Bad breath & strong-smelling food or drink
If your bad breath comes on when you've eaten or drunk something with a strong smell, and you don't have it at other times, the chances are you've found the cause.
Preventing bad breath
The most important step you can take to prevent or treat regular bad breath is to have a good daily oral hygiene routine:
• Visit your dentist for regular check-ups
• Brush your teeth for at least two minutes, twice a day. Some people find it's easier to thoroughly clean their teeth with an electric toothbrush
• Use a fluoride-containing toothpaste. Fluoride has been shown to help prevent the growth of the bacteria that cause bad breath
• Floss your teeth at least once a day, preferably before brushing
• If you wear a denture, take it out each night (this gives your mouth a chance to rest) and clean it thoroughly. Your dentist or pharmacist can advise on a suitable cleaning method – they may recommend a specialist denture cleaning solution
• If you wear a removable brace or other appliance, make sure you clean it regularly. Your dentist or pharmacist can advise on the best way to do this
If you have gum disease, mouthwashes containing chlorhexidine or hexetidine can help. Your dentist or pharmacist can advise on which might be suitable for you.

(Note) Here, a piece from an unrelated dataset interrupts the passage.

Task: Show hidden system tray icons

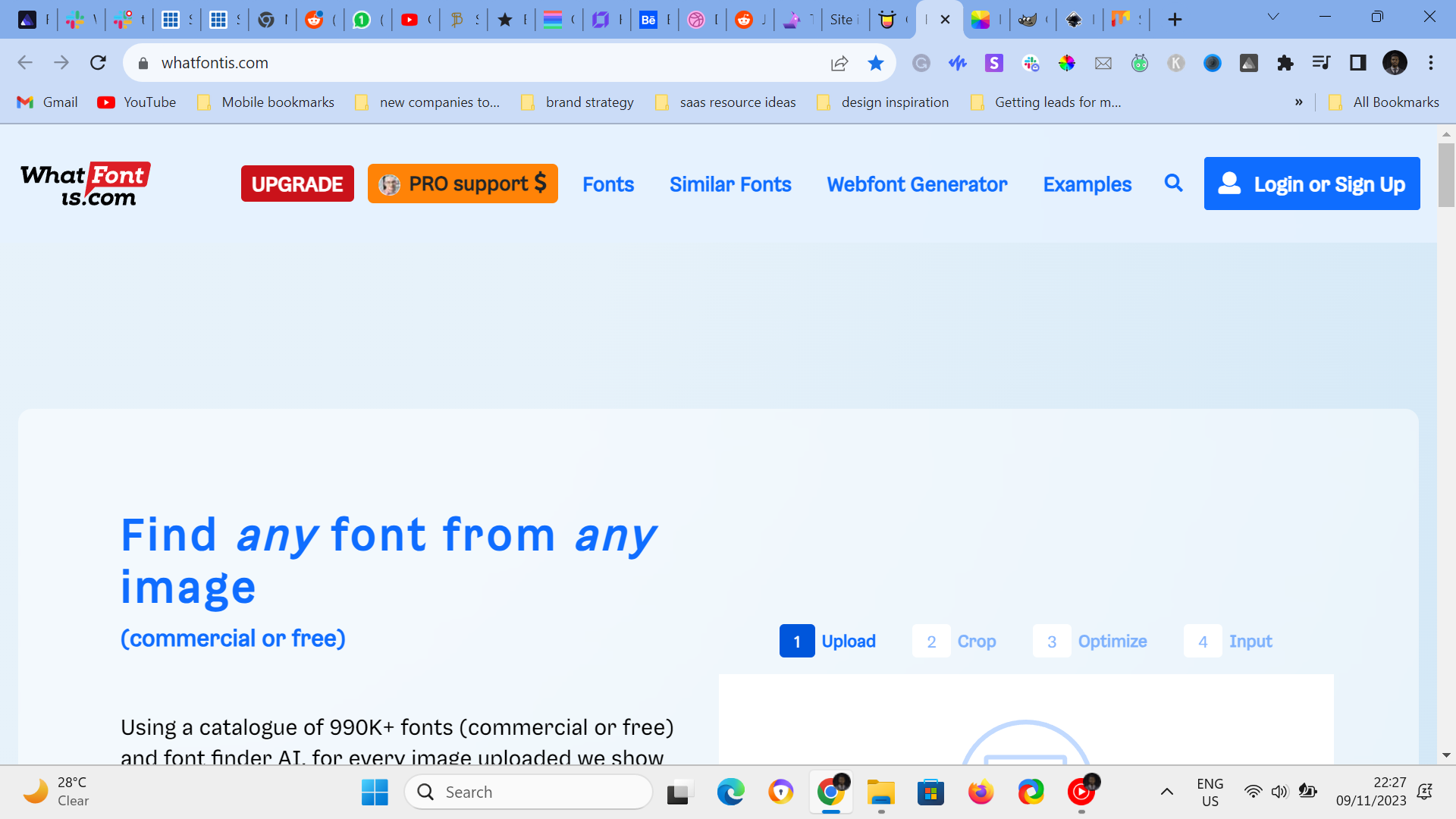Action: [1166, 792]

Chewing sugar-free gum after eating can help stimulate your mouth to produce more saliva. This can help wash away any remaining food particles, and can help keep your mouth feeling fresh and clean.
If you're ready to quit smoking, there's lots of support available to help you succeed. Talk to your pharmacist or Doctor for advice.
Finally, if your bad breath is caused by a particular food or drink, you can simply avoid having too much of that food or drink in future.
When to seek medical advice
Bad breath can be a symptom of gum disease. So if you're experiencing bad breath on a regular basis, see your dentist for a check-up. They can assess the health of your gums, and advise on any treatment.
If you think your bad breath may be caused by a medicine you've been prescribed, talk to the doctor who prescribed it for you. They may be able to switch you to an alternative. In the meantime, it's very important that you keep taking your medicine.
If you have bad breath alongside other more troublesome symptoms, for example:
• You're very thirsty or tired
• You've lost weight without meaning to
• You often have a gnawing or burning pain in your stomach
• Any other symptom that's worrying you
It may be a sign you have an illness or condition that needs investigating. Make an appointment with your GP to discuss your symptoms.
If you've been diagnosed with a long-term condition that's known to cause bad breath, ask about this at your next appointment.
Occasionally, we can become irrationally convinced that our breath smells, even when it doesn't. This belief can cause people to become very preoccupied with cleaning their teeth and freshening their breath, and can lead them to mistakenly believe others are criticising them for having bad breath. This is a recognised psychological condition, called halitophobia.
If you're becoming distressed by the belief that your breath smells, even after being assured by others that it doesn't, see your Doctor for advice.
• The most common cause of bad breath is poor oral hygiene. You should visit your dentist for regular check-ups and clean your teeth at least twice a day using a fluoride toothpaste, as well as flossing at least once a day.
• Bad breath can be an early sign of gum disease. If you have regular bad breath that persists even if you have good oral hygiene, see your dentist for a check-up.
• If you have persistent bad breath alongside other symptoms that are worrying you, it may be a sign of an underlying medical condition. Make an appointment to see your Doctor.